(Stored data)
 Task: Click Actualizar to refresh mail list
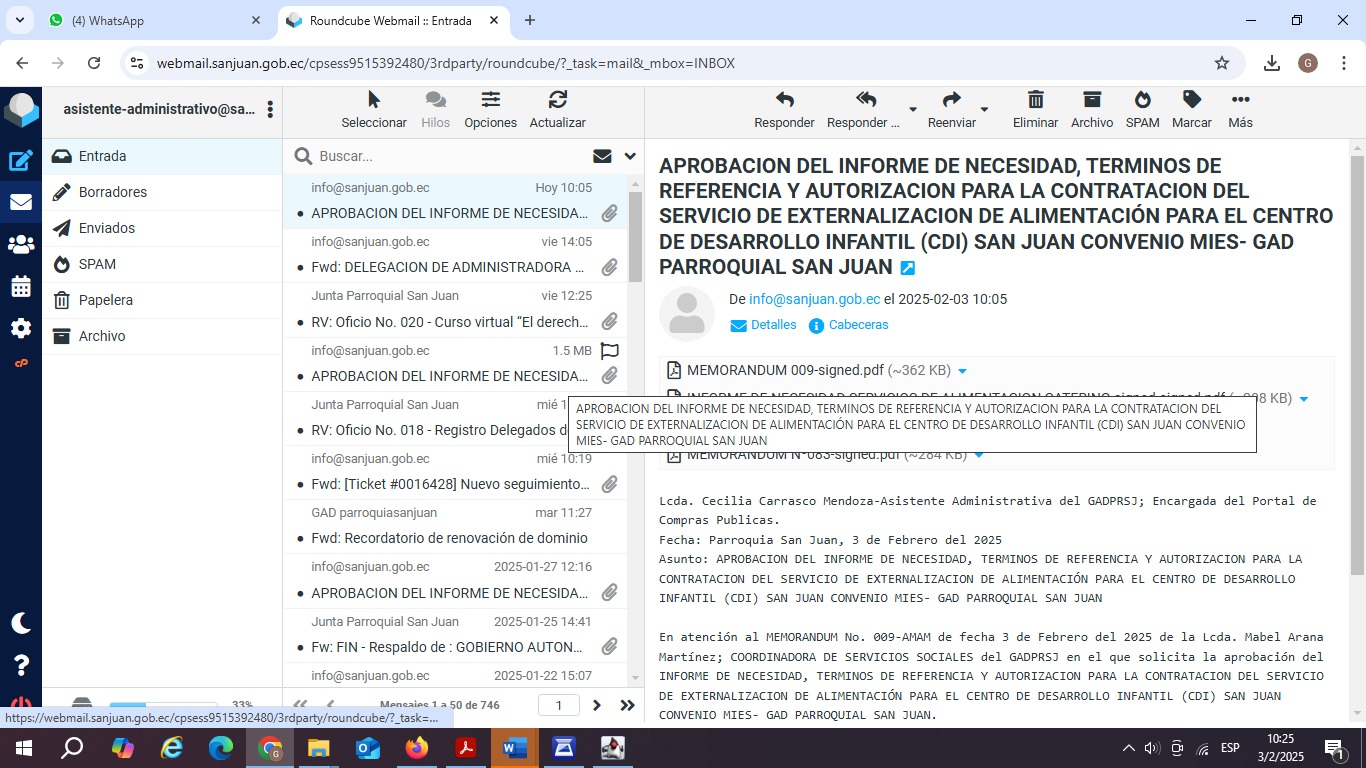point(557,109)
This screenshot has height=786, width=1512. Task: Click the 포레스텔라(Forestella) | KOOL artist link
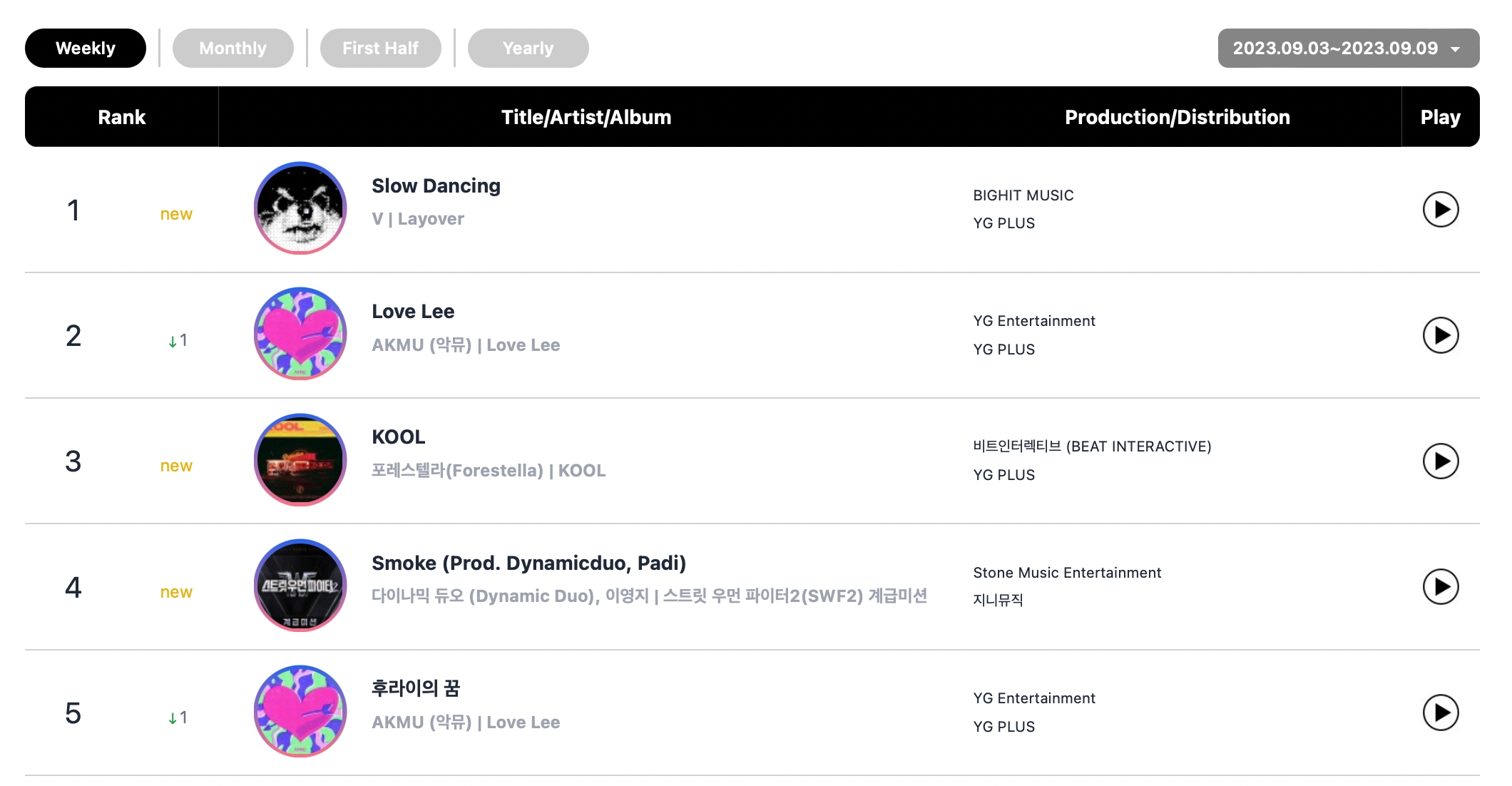click(x=489, y=471)
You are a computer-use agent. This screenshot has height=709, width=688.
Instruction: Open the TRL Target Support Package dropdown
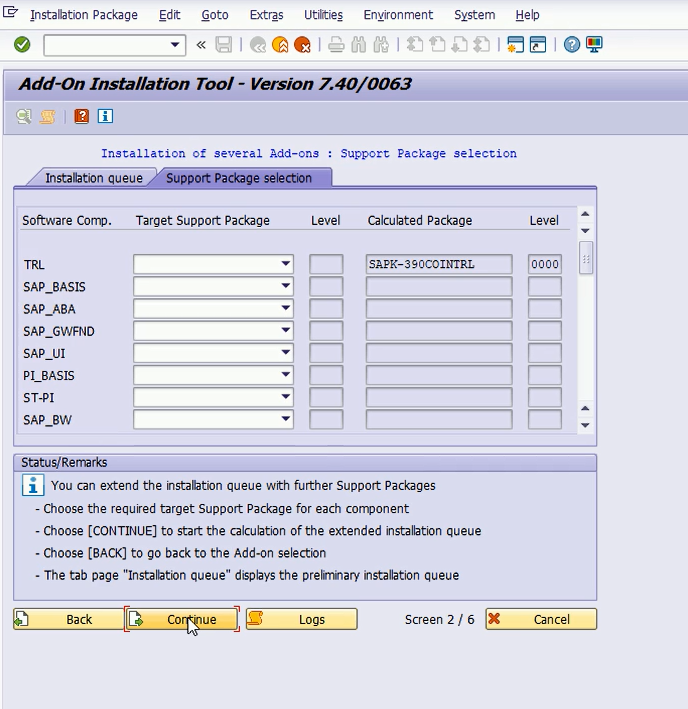(286, 265)
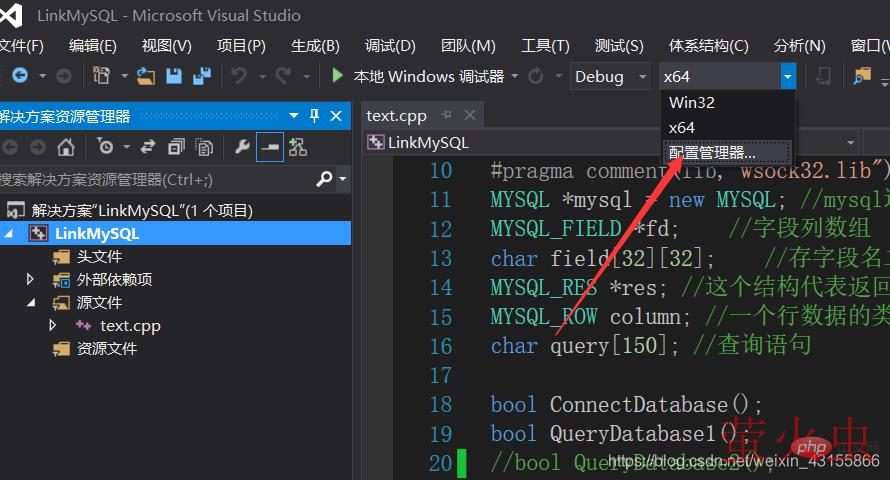
Task: Click the x64 platform dropdown arrow
Action: click(x=787, y=76)
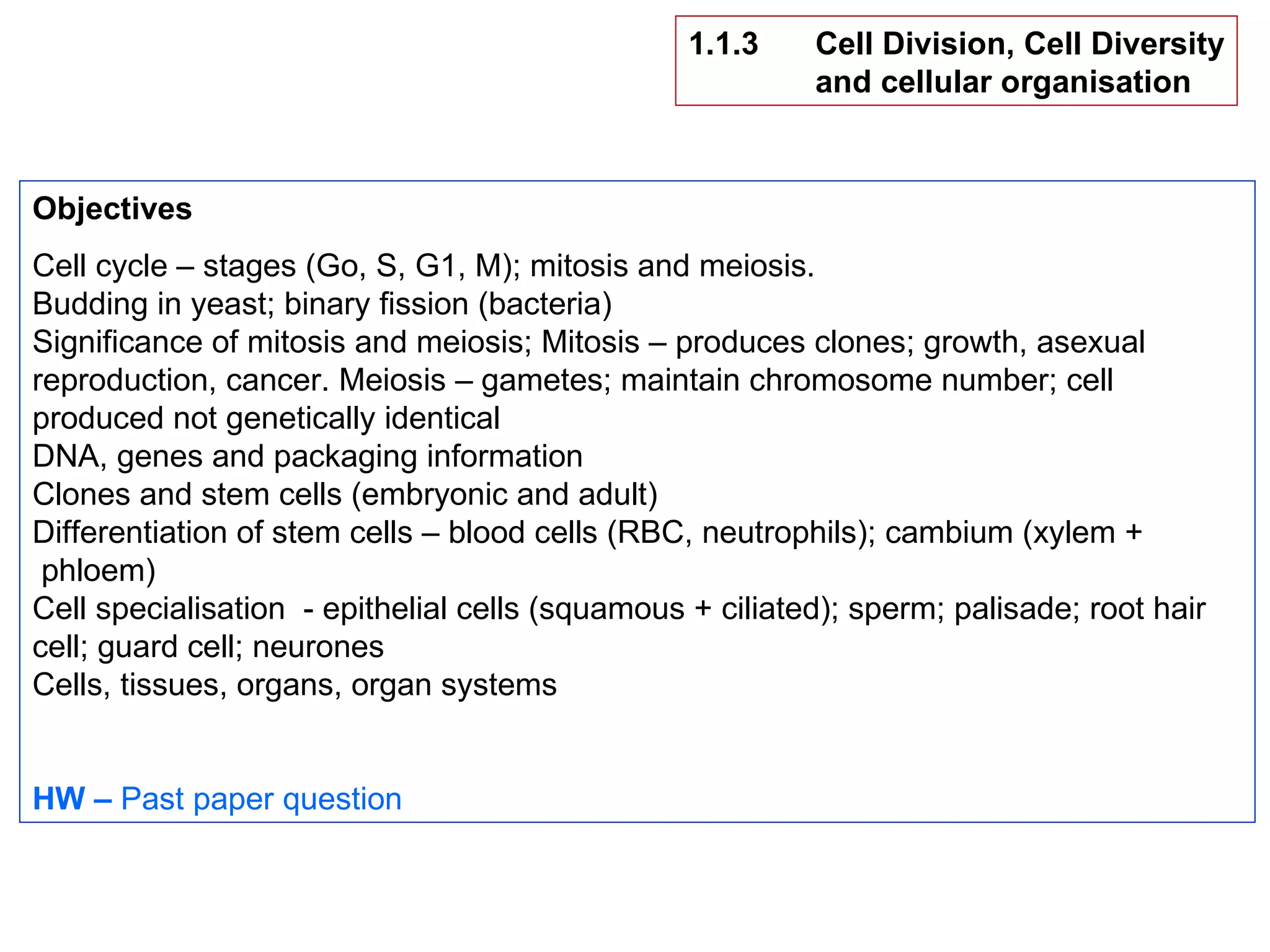This screenshot has width=1270, height=952.
Task: Click the word 'phloem)' on its own line
Action: pyautogui.click(x=99, y=571)
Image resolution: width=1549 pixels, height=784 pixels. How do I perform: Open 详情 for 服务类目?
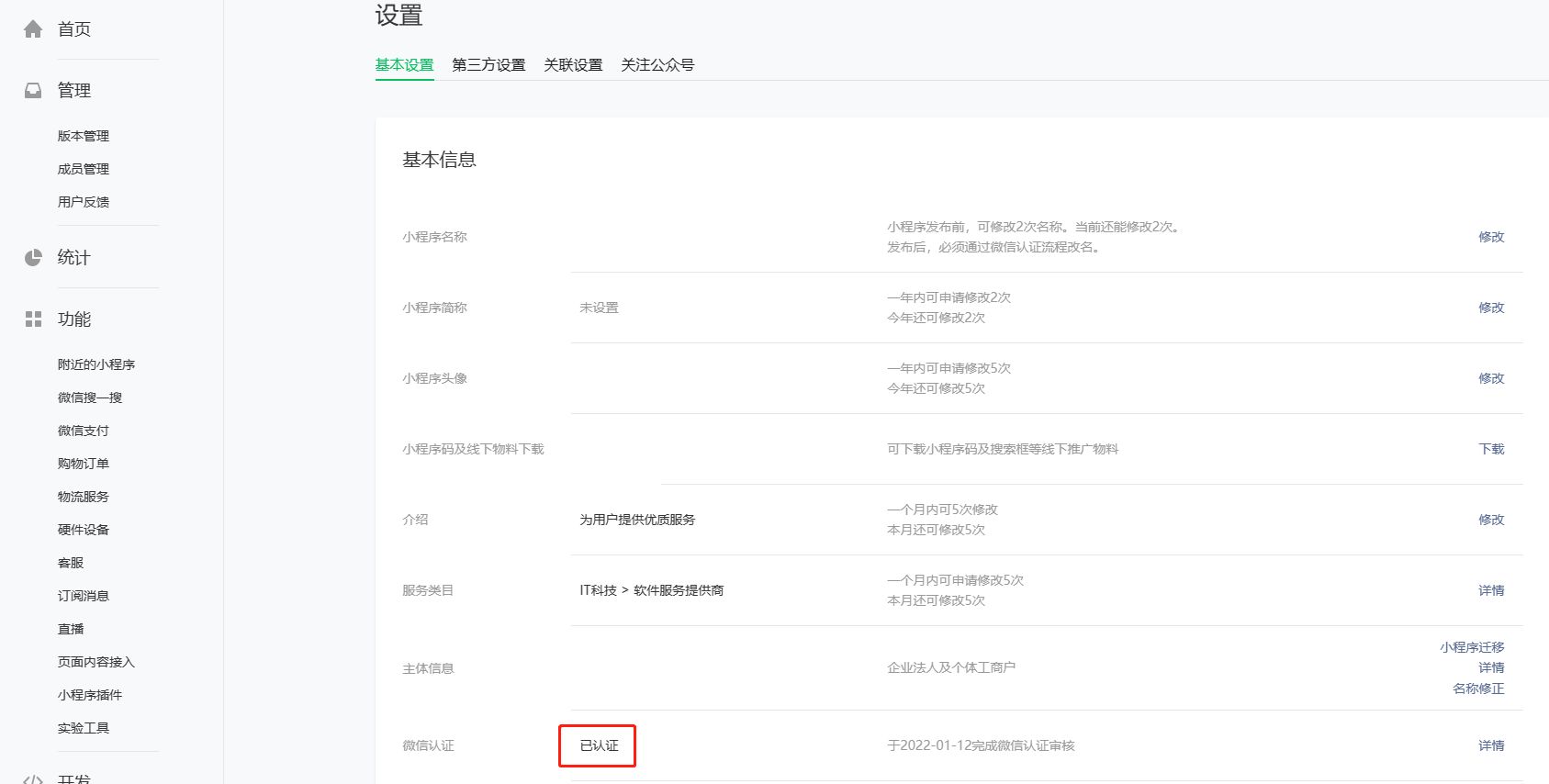pyautogui.click(x=1491, y=590)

Task to complete => Output the entries exactly as they appear, with no pictures included.

Answer to the problem =>
 Task: Click Actualizar to refresh mail list
point(557,109)
This screenshot has height=786, width=1512. Task: Click the 포레스텔라(Forestella) | KOOL artist link
click(x=489, y=471)
You are a computer-use agent. This screenshot has height=709, width=688.
Instruction: Open the TRL Target Support Package dropdown
(286, 265)
Task: Click the x64 platform dropdown arrow
Action: click(x=787, y=76)
This screenshot has width=1270, height=952.
Task: Click the word 'phloem)' on its own line
Action: pyautogui.click(x=99, y=571)
Image resolution: width=1549 pixels, height=784 pixels. How do I perform: Open 详情 for 服务类目?
pyautogui.click(x=1491, y=590)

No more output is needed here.